With numerous CGRS trucks and vans on the road at any given time in the Rocky Mountains, it’s critical that our team members driving those vehicles know what adjustments to make as the cold, snow and ice season draws near. Following the best practices for winter driving can significantly reduce accidents and injuries while operating a vehicle during inclement weather. We’re passing along tips for navigating winter conditions – including while filling your vehicle’s tank – from CGRS Health & Safety Manager Mike Byers.

  1. Prepare your vehicle. Make sure your vehicle’s fluids are topped off, tires and/or tire chains are suitable for the conditions, all lights and turn signals work, and the fuel tank is at least half full. Walk around your vehicle to make sure no people (especially children) or objects are hiding in a precarious location and, in the case of deep snow, that it isn’t clogging the exhaust pipe.
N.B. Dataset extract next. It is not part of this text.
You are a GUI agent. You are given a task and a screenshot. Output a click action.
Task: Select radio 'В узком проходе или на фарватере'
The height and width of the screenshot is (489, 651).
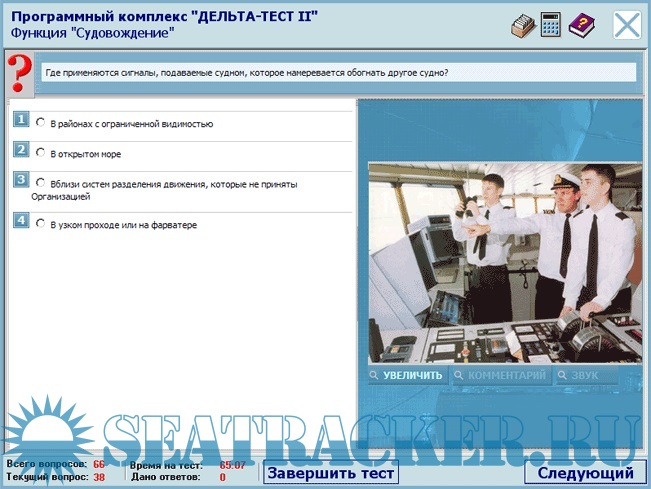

  2. Plan your trip. Before driving, warm up your vehicle and completely defrost the windows. When you do so, stay with your vehicle, as starting it up and leaving it – known as “puffing” – is illegal in many jurisdictions as well as harmful to the environment. Plan your route, find out what roads are closed, then let someone know where you’re going and what your route you are taking.
  3. SLOW DOWN. Speed limits are for best-case driving conditions. Slick roads and poor visibility require increased reaction time and stopping distance. Leave additional room between your vehicle and others to avoid fender-benders (or worse) on icy roads.
  4. Carry extra supplies. In case you become stuck or stranded, have additional clothing, food and water on hand. Carry jumper cables, a warm blanket or two, a flashlight, your cell phone and a way to charge it.
  5. Stay with your vehicle. If you get stuck or stranded, remain with your vehicle and call for help. Your vehicle is your protection from the elements, other drivers and a source of heat. Staying put also makes it easier for rescuers to find you, especially if someone knows your route and destination.
  6. Take care when refueling. Turn off your vehicle and watch your footing when filling up your vehicle. Ice and snow tend to build up at fuel dispensers as they melt from other vehicles, then refreeze, increasing the likelihood of falls and injuries.
  7. Don’t overfill your tank. Spilled fuel adds to slick conditions at dispensers as well as become a fire/flash hazard because fuel takes longer to evaporate in cooler temperatures. Also, don’t forget to put your fuel cap back on to prevent leaking fuel and water from entering your tank.
  8. Stay put. If you have car problems or inclement weather that makes it too dangerous to drive, it might be necessary to simply stay where you are until conditions improve.